Abends tobt wieder die Schlacht am kalten (und warmen) Buffet. Eine wohlbeleibte Frau drängt mich ab. Ich verbrenne mich leicht an der Buffetbeleuchtung. Die Dame hat zwei Teller voll mit Nachspeisen beladen. Als ich mich setzte, sehe ich, wie sie sich noch an den Kuchenteilchen zu schaffen macht …

Mittwoch, 05.05.1999

Unsere letzte Tour, eine Halbtagesfahrt, beginnt erst um 9.00 Uhr.
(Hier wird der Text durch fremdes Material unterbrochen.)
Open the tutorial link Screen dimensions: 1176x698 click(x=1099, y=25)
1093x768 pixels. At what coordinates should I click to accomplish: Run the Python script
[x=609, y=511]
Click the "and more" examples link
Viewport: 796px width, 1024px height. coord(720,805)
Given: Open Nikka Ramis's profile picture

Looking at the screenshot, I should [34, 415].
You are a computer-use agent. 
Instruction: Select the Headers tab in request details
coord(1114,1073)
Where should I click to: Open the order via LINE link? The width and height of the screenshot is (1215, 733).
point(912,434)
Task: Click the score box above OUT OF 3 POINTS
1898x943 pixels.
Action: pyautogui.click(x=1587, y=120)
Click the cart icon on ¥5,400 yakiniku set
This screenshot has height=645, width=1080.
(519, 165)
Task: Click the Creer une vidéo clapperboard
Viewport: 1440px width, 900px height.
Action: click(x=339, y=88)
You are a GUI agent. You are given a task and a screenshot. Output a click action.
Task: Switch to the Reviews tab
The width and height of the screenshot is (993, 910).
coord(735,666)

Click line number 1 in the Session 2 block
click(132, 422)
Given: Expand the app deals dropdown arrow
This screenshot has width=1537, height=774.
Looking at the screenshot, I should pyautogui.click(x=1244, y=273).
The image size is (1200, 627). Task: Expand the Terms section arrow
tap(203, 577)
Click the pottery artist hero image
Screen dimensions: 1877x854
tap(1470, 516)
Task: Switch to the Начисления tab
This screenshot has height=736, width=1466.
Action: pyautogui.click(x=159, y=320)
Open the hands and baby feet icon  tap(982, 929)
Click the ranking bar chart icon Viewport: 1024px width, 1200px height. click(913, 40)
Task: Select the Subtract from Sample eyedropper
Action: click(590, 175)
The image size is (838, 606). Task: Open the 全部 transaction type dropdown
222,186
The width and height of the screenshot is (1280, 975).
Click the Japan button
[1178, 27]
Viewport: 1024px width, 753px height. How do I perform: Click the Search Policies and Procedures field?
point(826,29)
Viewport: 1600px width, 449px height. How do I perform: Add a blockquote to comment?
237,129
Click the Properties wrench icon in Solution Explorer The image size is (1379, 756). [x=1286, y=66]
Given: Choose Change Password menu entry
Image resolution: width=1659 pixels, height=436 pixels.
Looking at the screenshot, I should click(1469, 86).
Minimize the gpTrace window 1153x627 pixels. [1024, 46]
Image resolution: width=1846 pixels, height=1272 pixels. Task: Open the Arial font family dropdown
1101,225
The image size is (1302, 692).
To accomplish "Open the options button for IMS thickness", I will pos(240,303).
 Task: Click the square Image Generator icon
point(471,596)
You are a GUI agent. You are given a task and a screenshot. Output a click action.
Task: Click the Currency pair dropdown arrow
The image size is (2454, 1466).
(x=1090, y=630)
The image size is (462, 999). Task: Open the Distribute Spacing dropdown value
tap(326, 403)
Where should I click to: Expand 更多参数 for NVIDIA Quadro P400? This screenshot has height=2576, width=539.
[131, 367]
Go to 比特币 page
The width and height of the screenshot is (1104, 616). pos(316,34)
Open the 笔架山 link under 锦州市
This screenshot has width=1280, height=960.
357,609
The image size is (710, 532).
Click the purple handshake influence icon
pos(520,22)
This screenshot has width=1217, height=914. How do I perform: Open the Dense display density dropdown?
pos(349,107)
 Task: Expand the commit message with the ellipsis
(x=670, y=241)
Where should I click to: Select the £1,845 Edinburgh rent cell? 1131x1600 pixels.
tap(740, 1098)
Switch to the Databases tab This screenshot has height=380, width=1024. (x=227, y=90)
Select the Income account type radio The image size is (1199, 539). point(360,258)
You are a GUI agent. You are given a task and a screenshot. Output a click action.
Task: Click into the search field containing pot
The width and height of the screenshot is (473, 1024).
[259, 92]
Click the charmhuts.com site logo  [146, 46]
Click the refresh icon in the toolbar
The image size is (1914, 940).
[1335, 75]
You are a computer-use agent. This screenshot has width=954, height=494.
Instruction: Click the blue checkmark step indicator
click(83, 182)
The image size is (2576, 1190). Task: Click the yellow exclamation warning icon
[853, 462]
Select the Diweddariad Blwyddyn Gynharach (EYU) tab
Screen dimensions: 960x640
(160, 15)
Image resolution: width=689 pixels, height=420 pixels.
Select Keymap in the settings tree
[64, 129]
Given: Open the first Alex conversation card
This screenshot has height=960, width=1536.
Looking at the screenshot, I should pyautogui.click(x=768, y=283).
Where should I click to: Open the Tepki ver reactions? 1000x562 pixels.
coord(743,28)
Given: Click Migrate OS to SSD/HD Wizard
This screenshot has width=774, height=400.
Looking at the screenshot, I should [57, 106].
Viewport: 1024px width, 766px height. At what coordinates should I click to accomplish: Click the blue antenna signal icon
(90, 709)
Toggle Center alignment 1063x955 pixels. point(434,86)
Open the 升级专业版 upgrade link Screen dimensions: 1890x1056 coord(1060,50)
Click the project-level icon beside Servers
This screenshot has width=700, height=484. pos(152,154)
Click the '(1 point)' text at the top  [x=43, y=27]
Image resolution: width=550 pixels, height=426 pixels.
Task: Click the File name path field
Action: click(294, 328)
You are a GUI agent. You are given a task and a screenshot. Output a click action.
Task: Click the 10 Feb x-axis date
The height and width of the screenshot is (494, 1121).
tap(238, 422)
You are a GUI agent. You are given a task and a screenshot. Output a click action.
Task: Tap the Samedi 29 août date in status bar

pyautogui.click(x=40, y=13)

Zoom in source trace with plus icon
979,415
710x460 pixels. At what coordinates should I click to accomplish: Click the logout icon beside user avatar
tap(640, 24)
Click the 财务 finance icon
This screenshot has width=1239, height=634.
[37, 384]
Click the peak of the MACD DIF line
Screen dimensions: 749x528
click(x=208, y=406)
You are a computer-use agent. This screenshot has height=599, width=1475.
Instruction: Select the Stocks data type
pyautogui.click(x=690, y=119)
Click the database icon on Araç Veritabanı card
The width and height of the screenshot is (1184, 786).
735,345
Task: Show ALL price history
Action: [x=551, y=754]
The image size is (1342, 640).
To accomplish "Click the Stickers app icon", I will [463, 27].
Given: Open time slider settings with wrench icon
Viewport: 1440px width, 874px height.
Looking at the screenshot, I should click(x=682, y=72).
Es führt uns wieder Michel (leichte Ähnlichkeit mit Oscar-Preisträger Roberto Benigni). Wir fahren über Porto Cristo, Monacor in das "Es Pla", das Plateau im Inselzentrum. Nahe Sant Joan besichtigen wir das Landhaus (Finca) Els Calderers. Die Geschichte des Gutes kann bis ins 13. Jahrhundert zurückverfolgt werden. Das heutige Gebäude wurde ab 1750 errichtet. Wir besichtigen die über zwanzig Räume mit mallorquinischen Originalmöbeln aus dem 18. und 19. Jahrhundert und erhalten einen guten Eindruck von dem Leben in dieser Epoche. Unser nächstes Ziel ist das kleine Städtchen Sineu. Um den Kirchplatz ist heute Markt, diesmal aber auch mit Obst und Gemüse und sogar lebenden Tieren (Hühner, Enten, Kaninchen …). Wir trinken vor einer Bar einen starken Kaffee, neben uns halten mallorquinische Rentner ein Schwätzchen.
Auf der Rückfahrt informiert uns Michel über die Wirtschaft der Insel. Bereits um 14 Uhr erreichen wir Cala Millor und nach einer Siesta laufen wir am Strand entlang nach Cala Bona.

Donnerstag, 06.05.1999

er letzte Tag ist angebrochen. Wir laufen noch einmal am schönen Sandstrand entlang zu dem Restaurant am alten Wehrturm. Ich schaue mir dort die Felsküste an. Den Nachmittag verbringen wir am Pool. Trotz des warmen Wetters ist das Wasser doch recht kühl.

Freitag, 07.05.1999

Nach dem Frühstück heißt es Kofferpacken. Wir setzen uns noch etwas auf den Balkon. Um 12.30 Uhr kommt der Bus, der uns zum Flughafen bringt. Dort checken wir uns ein und passieren die laschen Kontrollen. Unser Flieger startet eine halbe Stunde später, da wir auf einen "Slot" in Mallorcas vielbeflogenem Himmel warten müssen. Um 18 Uhr landen wir in Münster/Osnabrück.